Sarp elinde çakmağı tutmaya devam ederken onu dikkatlice dinledi. Lavin'in konuşması bitince de sigarayı dudaklarından indirerek "Tamam." dedi. "Sonra dışarıda içerim o zaman."

Amcası bu cevapla Sarp'a büyük bir şaşkınlık ile baktı. Sarp ise sakince sigarayı pakete geri koyarak çayını icmeye devam etti. Lavin yaptığı işe geri dönerken onlara sürekli sorular sorarak ve kendiyle ilgili bir şeyler anlatarak onların düzelmeleri için uğraşıtı. Kahvaltıyı hazırladıktan sonra ise kendi de masaya oturdu.

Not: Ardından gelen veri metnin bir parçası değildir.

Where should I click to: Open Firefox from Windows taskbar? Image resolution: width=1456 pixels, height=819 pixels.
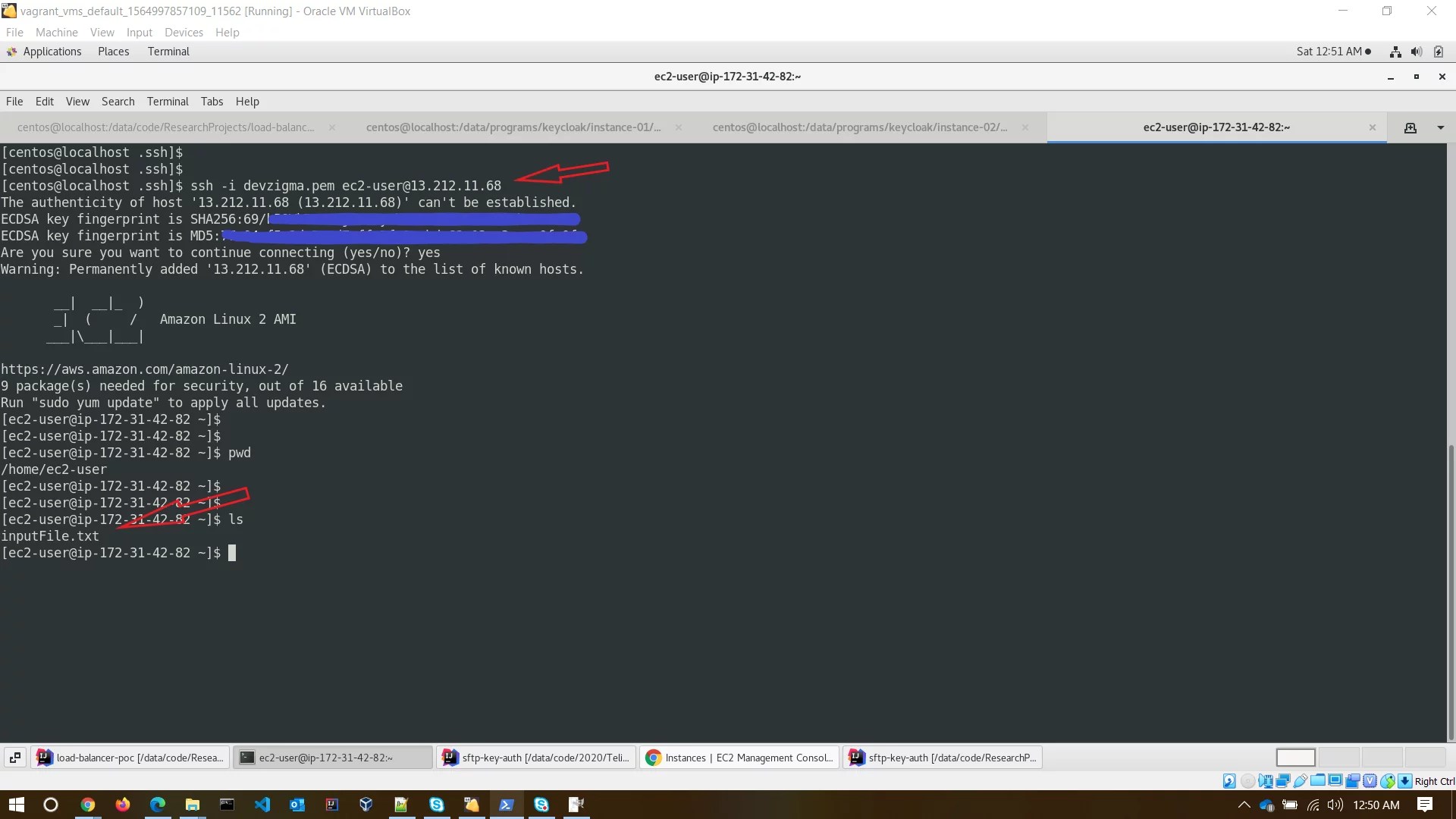click(122, 805)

Kahvaltıya devam ederlerken, Lavin çocukluk anılarını anlatmaya başladığında; Tarık Bey onu merak ve şaşkınlık ile dinleyerek anlattıklarına neşeyle gülmeye başladı. Sarp ise; onların bu halini izlerken farkında olmadan Lavin'e hayranlıkla odaklandı. Amcasının yeni tanıştığı biriyle böyle iyi anlaşması alışık olduğu bir şey değildi çünkü. Bugüne kadar Cenker haricindeki hiçbir yabancı ile böyle uzun sohbet etmemişti. Lavin onu bu kadar uzun süre güldürmeyi başaran belki de ilk insandı.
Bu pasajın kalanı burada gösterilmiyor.